Ray whooshed us through some of the many characters in his book. And when I say characters, they certainly were. Oddball, eccentric, ornery and horny as well as argumentative, committed and occasionally almost normal. You've met the people Ray has based his writing on, or passed them in the streets you walk between the thinly-veiled venues (not even thinly in some cases!). Or heard them talking over a drink in one of the local hostelries. His motley crew of characters is both strangely gripping - and they are us! As Ray said, "Any resemblance to persons living or dead is intentional".

The events of the book take place on one Saturday afternoon and evening in May 1979. Yes, shortly after that election and when the word gay was still applied to jolly parties. It hasn't stopped some people from continuing to live - not always well - or love - not always wisely - and laugh - not always kindly. There's plenty of pathos and drama amongst the dramatis personae of these pages. An illicit affair found out, a bank manager with a secret, a domestic bully, students of human behaviour as well as the university, media types and misfits, sex and lust, arguments and desire. All normal then! And you'll find you whoosh through it, caught up in the lives of those who were probably your colleagues, your neighbours or friends.

Richard Wilcocks writes:

This book is like a large landscape painting, a landscape heavily populated, somewhat in the style of Frith's realistic Victorian masterpiece 'The Derby Day'. Brown is a realist with a sense of humour, and any Victorian connotations which are in this modern panorama of an afternoon and evening in a city still in touch with its grimy industrial past would have to be found in accounts of the underworld of that time, or in some of the many officially banned publications which once circulated widely.  Readers, that is the viewers, can linger over individual characters (most of them 'amalgamations' of people the author knows or once knew) or relish groups of people linked by snatches of superb dialogue, often startling, or funny. Brown is so good at dialogue. Leeds is not the city to be found on maps, not quite. Districts are delineated approximately, sometimes misleadingly: Burley, for example, appears as Leeds 6, not Leeds 4.

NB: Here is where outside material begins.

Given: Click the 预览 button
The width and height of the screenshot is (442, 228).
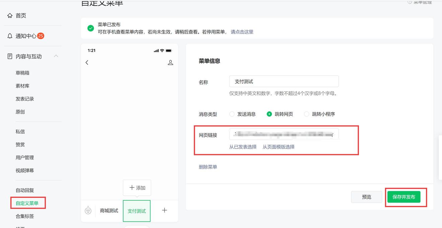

If the book was translated into one long film it would be long and fragmentary, but many of the vividly evocative scenes could be tackled by storyboarders for shorter works, which could be pieced together according to taste, or to emphasise contrasts, from the brick-built toilets on the edge of Woodhouse Moor once frequented by cottaging gays and predatory, enticing policemen to the Fenton pub near the (then) Polytechnic and the University, which was in 1979 the preferred meeting place of a very diverse range of extraordinary people, not all of them artistic, who turned it into a Leeds equivalent of Paris's Left bank. Well, sort of...

A book by the American author John Rechy, The Sexual Outlaw, was a big influence. It is a non-fiction series of vignettes about the homosexual scene in California in the seventies, and was part of the movement against oppression at the time. Brown's book is not just about gay liberation, but the author is obviously very conscious of the fact that 1979, the year of Margaret Thatcher's election, preceded a decade of tragedy and prejudice for the gay community, from the infamous Clause 28 to the hysteria which came with the beginnings of the AIDS crisis.